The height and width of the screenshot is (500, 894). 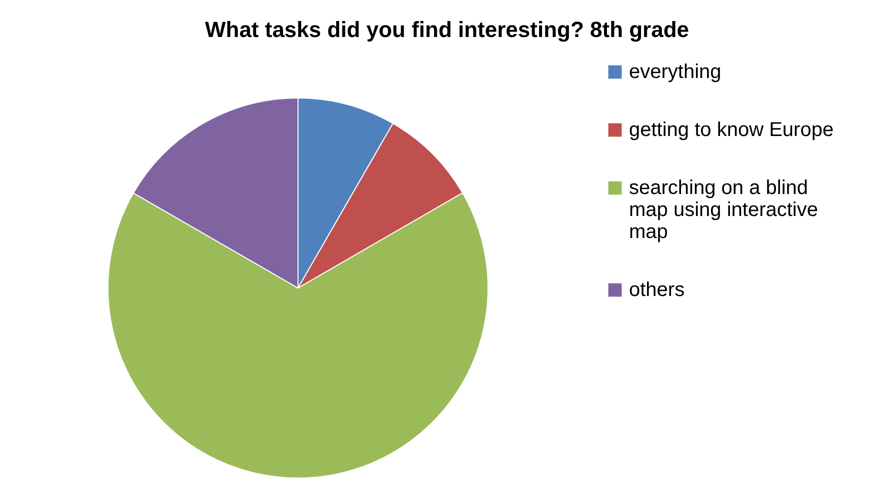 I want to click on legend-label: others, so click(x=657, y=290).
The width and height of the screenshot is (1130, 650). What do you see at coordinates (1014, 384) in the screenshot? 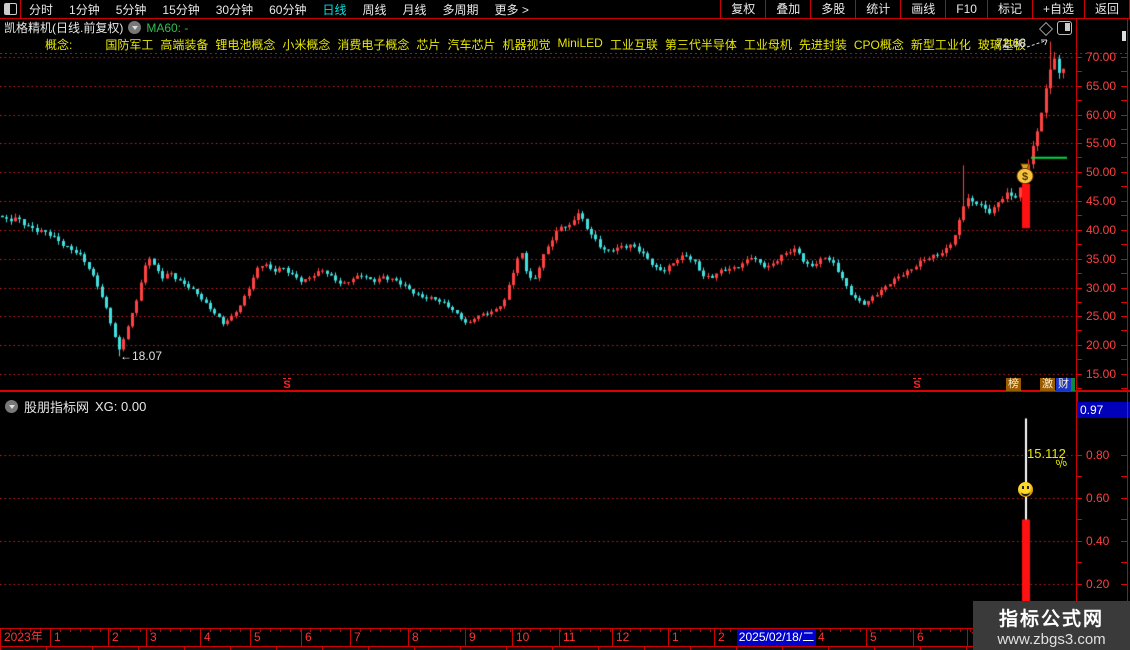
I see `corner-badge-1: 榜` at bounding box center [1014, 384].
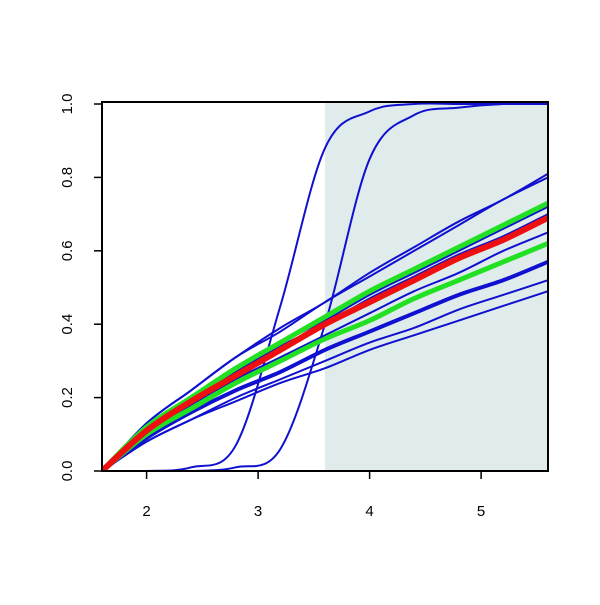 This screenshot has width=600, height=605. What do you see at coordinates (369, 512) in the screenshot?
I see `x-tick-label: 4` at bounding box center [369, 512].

######

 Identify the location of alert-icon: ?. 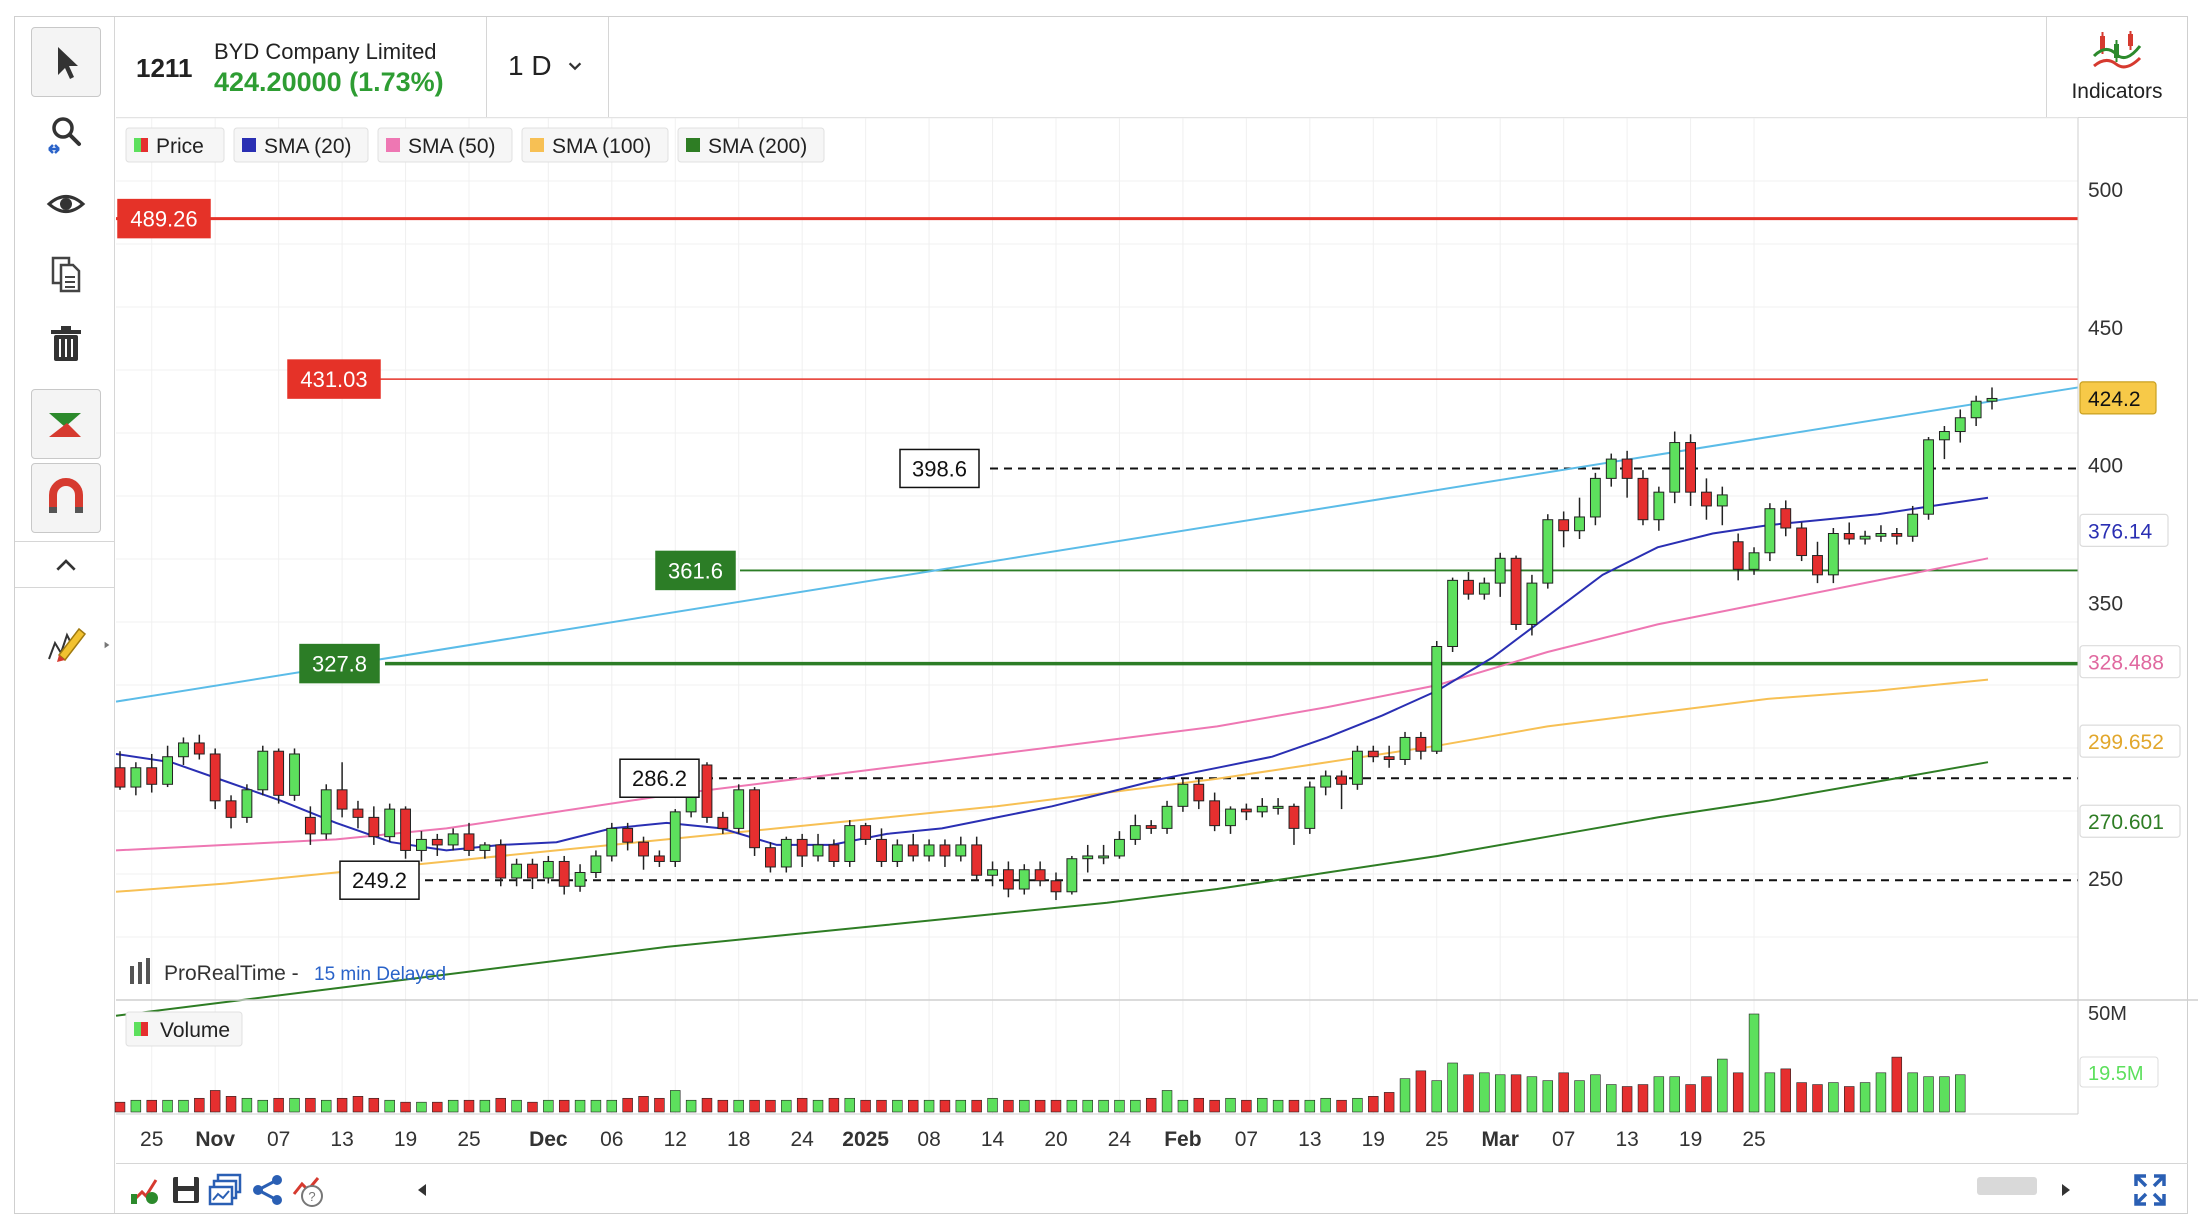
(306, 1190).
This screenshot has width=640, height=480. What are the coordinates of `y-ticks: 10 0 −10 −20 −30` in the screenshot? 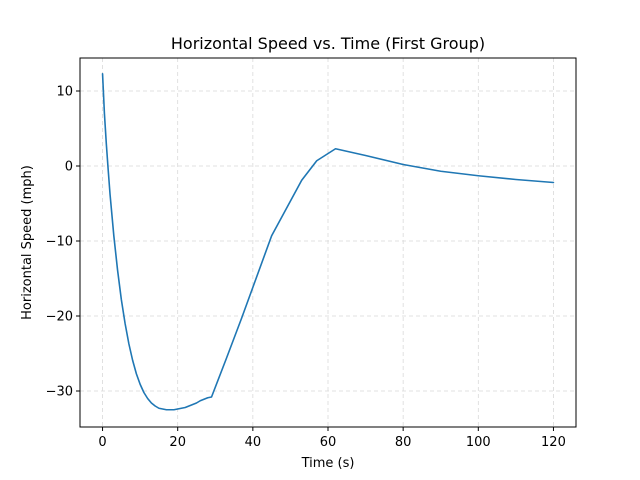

######

**Written task**
Please copy everything in the entries from the line containing "The width and" down to the line containing "center [369, 512].", with both of those lines included, and leave the pictures out of your answer.

**Written solution**
The width and height of the screenshot is (1130, 650). What do you see at coordinates (1014, 384) in the screenshot? 
I see `corner-badge-1: 榜` at bounding box center [1014, 384].
 This screenshot has width=600, height=605. What do you see at coordinates (369, 512) in the screenshot?
I see `x-tick-label: 4` at bounding box center [369, 512].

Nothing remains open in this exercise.